───── DATASET RECORDS ─────

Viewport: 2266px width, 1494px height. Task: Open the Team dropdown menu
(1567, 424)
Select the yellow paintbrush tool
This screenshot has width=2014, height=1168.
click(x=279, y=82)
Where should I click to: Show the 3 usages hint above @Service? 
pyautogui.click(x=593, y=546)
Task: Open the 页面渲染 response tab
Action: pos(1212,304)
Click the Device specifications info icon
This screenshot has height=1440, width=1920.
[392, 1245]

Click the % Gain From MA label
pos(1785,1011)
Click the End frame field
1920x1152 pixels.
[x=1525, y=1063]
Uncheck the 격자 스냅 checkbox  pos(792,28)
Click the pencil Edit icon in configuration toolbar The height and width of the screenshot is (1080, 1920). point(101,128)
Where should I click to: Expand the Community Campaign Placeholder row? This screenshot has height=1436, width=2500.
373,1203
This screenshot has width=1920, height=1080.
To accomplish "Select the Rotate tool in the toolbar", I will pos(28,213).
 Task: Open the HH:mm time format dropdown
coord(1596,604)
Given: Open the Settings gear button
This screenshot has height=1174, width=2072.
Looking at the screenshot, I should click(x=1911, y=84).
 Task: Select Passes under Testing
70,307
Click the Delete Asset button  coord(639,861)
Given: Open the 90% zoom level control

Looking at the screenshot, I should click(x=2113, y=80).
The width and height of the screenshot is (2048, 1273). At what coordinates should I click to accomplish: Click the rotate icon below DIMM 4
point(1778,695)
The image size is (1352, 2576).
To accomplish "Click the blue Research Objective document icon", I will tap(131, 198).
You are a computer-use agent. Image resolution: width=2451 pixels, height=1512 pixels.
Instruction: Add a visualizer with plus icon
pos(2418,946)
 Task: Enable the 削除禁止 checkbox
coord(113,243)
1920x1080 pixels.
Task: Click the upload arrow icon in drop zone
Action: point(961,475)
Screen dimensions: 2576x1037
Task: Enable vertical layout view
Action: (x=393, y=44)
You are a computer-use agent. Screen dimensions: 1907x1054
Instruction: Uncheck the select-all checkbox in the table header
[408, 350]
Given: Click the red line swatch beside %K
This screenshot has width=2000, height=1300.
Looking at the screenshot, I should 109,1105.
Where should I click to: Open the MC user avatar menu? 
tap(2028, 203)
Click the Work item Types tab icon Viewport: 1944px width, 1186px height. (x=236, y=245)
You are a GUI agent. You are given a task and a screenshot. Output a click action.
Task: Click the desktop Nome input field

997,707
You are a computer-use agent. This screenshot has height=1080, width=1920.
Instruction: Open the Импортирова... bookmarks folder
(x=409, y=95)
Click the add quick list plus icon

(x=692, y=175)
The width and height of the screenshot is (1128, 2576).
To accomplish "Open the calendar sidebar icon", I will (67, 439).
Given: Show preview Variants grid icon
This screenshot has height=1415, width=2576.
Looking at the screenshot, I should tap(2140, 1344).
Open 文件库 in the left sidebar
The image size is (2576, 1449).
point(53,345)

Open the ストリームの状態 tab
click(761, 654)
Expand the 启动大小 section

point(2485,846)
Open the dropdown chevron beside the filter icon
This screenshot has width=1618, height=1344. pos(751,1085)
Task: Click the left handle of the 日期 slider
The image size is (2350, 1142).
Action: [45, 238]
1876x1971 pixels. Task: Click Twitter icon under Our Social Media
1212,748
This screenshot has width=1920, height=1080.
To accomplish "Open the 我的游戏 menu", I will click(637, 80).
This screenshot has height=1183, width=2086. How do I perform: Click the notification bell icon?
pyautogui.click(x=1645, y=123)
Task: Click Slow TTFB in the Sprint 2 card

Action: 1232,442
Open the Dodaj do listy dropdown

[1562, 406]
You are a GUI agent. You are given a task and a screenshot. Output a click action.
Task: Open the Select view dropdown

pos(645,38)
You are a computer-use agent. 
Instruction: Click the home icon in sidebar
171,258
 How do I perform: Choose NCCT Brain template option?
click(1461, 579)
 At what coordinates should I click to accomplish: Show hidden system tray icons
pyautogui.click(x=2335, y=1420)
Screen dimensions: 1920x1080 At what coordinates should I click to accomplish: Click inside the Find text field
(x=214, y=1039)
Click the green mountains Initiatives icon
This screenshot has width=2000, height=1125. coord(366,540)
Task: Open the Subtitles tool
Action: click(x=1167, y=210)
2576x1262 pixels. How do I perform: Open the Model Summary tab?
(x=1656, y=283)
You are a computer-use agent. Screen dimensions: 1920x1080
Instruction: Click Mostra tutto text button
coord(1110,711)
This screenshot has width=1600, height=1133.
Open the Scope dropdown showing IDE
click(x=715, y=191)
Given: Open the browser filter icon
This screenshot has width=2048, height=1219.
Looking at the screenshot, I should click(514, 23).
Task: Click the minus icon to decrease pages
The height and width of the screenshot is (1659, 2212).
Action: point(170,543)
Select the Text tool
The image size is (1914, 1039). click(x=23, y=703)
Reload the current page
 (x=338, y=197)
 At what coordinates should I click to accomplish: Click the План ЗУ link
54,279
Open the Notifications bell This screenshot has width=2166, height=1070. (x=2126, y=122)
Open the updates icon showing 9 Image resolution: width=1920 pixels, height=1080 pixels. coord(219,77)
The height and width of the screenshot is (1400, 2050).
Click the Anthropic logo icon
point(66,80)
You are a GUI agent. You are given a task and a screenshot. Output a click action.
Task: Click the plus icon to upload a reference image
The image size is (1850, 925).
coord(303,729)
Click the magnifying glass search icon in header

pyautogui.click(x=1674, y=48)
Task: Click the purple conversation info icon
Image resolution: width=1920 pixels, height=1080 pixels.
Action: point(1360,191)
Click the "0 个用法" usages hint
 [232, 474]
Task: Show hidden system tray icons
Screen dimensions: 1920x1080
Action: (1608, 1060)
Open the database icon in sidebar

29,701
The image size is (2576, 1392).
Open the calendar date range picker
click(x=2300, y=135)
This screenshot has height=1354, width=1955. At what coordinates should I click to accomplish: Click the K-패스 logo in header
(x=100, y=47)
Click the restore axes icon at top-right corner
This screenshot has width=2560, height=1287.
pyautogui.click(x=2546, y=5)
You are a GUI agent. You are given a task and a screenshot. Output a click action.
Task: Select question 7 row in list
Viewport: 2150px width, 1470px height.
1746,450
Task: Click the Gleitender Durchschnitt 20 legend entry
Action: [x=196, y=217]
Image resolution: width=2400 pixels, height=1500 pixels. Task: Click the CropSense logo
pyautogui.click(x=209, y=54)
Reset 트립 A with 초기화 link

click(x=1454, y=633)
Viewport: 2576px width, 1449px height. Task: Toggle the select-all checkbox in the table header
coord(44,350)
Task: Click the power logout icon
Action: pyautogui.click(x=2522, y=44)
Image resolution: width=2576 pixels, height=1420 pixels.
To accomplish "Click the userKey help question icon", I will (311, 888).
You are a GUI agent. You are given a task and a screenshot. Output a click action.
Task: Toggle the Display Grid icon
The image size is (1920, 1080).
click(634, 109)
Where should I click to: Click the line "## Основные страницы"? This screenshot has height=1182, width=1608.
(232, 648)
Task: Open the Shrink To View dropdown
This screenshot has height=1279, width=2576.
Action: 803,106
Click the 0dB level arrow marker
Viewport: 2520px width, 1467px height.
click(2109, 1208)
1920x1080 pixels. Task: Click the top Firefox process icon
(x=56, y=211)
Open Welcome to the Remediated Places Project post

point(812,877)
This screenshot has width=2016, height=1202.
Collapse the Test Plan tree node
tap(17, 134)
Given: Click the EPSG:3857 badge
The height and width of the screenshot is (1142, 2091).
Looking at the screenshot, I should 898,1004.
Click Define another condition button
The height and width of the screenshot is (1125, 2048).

─────

**WHAT IS NEEDED**
If a line above holds the string "computer", return it as it stands.

**YOUR RESPONSE**
You are a computer-use agent. Image resolution: width=2451 pixels, height=1512 pixels.
You are a computer-use agent. Screen dimensions: 1907x1054
You are a computer-use agent. This screenshot has height=1080, width=1920.
You are a computer-use agent. 
You are a computer-use agent. Screen dimensions: 1920x1080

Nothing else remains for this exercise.